No, in my family, if anyone is correcting the other, or shopping for the other, it would be my husband. Not because I have no fashion sense, he just can make decisions and go clothes shopping without having a meltdown. That's key.
I was never a fabulous dresser. I never really could afford it and I came from a set of parents who, well, had no fashion sense. No offense to them, but my dad would wear a Hawaiian shirt every single days (100% cotton only, of course), and my mom, well, she wears comfortable. They didn't have the time to be "fashionable" and that was never really instilled in us to "keep up with the times." Yes, they wanted us to look nice, but we had to make do with hand-me-downs, so their version of nice was usually much different than most.
But anyway, I do know what looks good. I know what I like to wear. I tend to like the more Bohemian aka hippie look, but Keith isn't always a huge fan of hippies, and since he can buy clothes without tears, I usually don't buy what I feel most comfortable in. Not that I don't like what he picks out. Or that I can't make any decisions at all.

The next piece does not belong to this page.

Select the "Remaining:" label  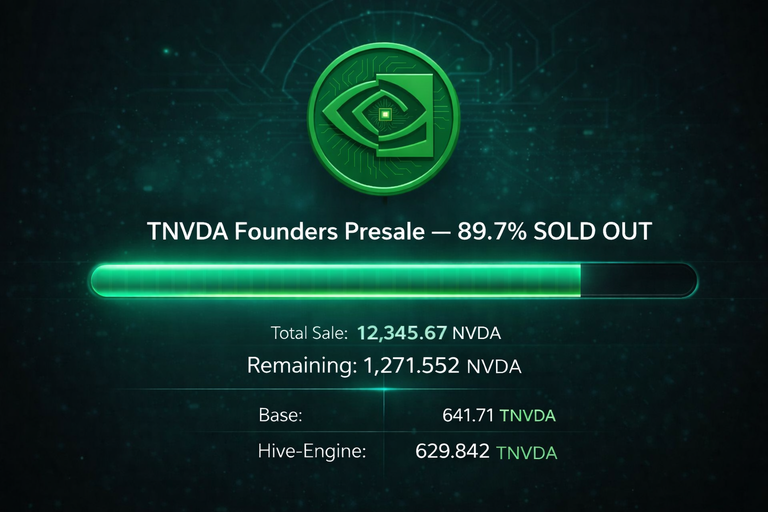(x=298, y=366)
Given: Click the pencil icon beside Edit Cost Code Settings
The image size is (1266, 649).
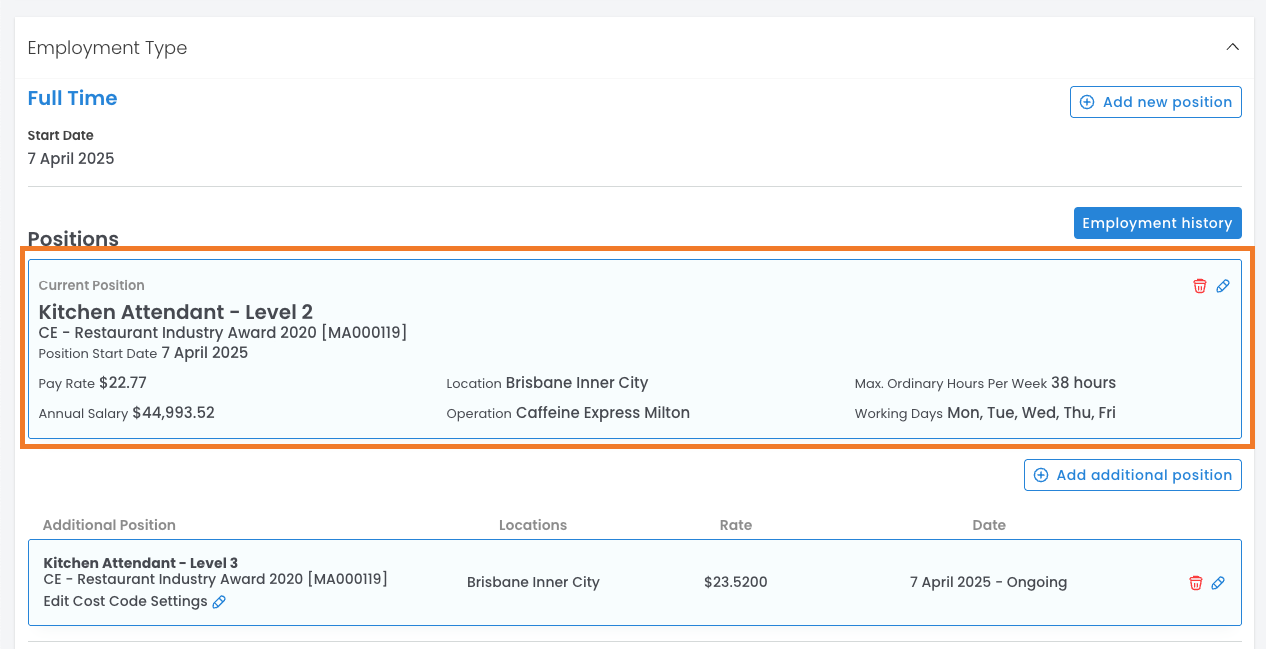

I can say "yes" or "no" through the tears, but, well...it's just easier letting him do it.
Now, where was this all going...oh, yes. So tonight, we were packing for our trip to Asheville/Knoxville, and the kids are going to my parents and Keith's parents, so it's a lot. I'm just not very good at that. I'm doing really well to dress myself on a daily basis, and dress each child. I'm doing well to remember to put my shoes on. And I'm supposed to pack 4 days worth of clothing, shoes, school stuff, toothbrushes, ect for 4 people (Keith packs for himself in under 5 minutes...and still looks good)?! I had 5 different projects going on when Keith got home, and was a complete mess. And, like a child, had to be sat down, told to calm down, and had to have him basically pick out my outfits. Then I'd say, well, wait, I wear this every day. I forgot that I could still wear my every day clothing. But this whole dressing for more than one day at a time had me all screwed up!
I would make a list, but halfway through it I'd get distracted, and would start making a next week's menu, then would be reminded of doctor's appointments and jump up to do something with that, then would see something laying on the floor that would remind me of something else...
Simply put, I may be 30, and I could definitely live on my own and take care of myself if I had to, but prefer to have someone with a more sane mind do the thinking and make the decisions around here.